A Family Physician Dr. Chukwuma Ogunbor explained that CKDs are important contributors to increased morbidity and mortality from other diseases and risk, including cardiovascular disease, diabetes, hypertension, obesity, as well as infections such as HIV, malaria, tuberculosis and hepatitis. Furthermore, CKD in children not only lead to substantial morbidity and mortality during childhood, but also result in medical issues beyond childhood.

He said: “Despite the growing burden of kidney diseases worldwide, kidney health disparity and inequity are still widespread. CKD often arise from the social conditions in which people are born, grow, live, work and age, including poverty, gender discrimination, lack of education, occupational hazards and pollution, among others.

“Transplantation is considered the most cost-effective treatment of CKD. However, it has high set up costs with regards to infrastructure and requires highly specialised teams, availability of organ donors and cannot be done without dialysis backup. Physical and legal infrastructure requirements and cultural bias against organ donation often present barriers in many states in the country, making dialysis the default option.

“However, while national policies and strategies for non-communicable diseases (NCDs) in general are present in many countries, specific policies directed toward screening, prevention and treatment of kidney diseases are often lacking.

A Senior Lecturer and Consultant Nephrologist at College of Medicine, University of Lagos and Lagos University Teaching Hospital (LUTH), Idi-Araba, Lagos, Dr. Bello Babawale, said treatment of CKDs depends on the type of kidney disease, the severity and presence or absence of other medical conditions.

He, however, explained that treatment of patients who present early, usually involves use of medications, including tablets and injections. When patients present late or the disease has progressed over time, there may be need to offer dialysis or kidney transplantation.

Is there any food that could help in preventing kidney disease, Bello said: “We should all endeavour to eat balanced diet. In all cases, we should endeavour to eat in moderation. Diets rich in fruits and vegetables are beneficial.

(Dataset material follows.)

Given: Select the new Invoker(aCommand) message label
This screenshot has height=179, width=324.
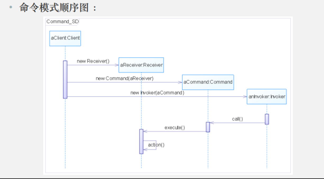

“Also, adequate fluid intake is necessary. In this environment, adults should take at least three litres of fluid daily. Refined foods and foods rich in sugar and saturated fat should be avoided.”

Bello explained that kidney disease could affect people of all ages. However, the risk of developing kidney disease appears to increase with age.

“But I would say it is important to note that the causes of kidney diseases tend to vary with age. People should see their doctor regularly, even when you feel well. Do not wait to fall ill before going to the hospital.”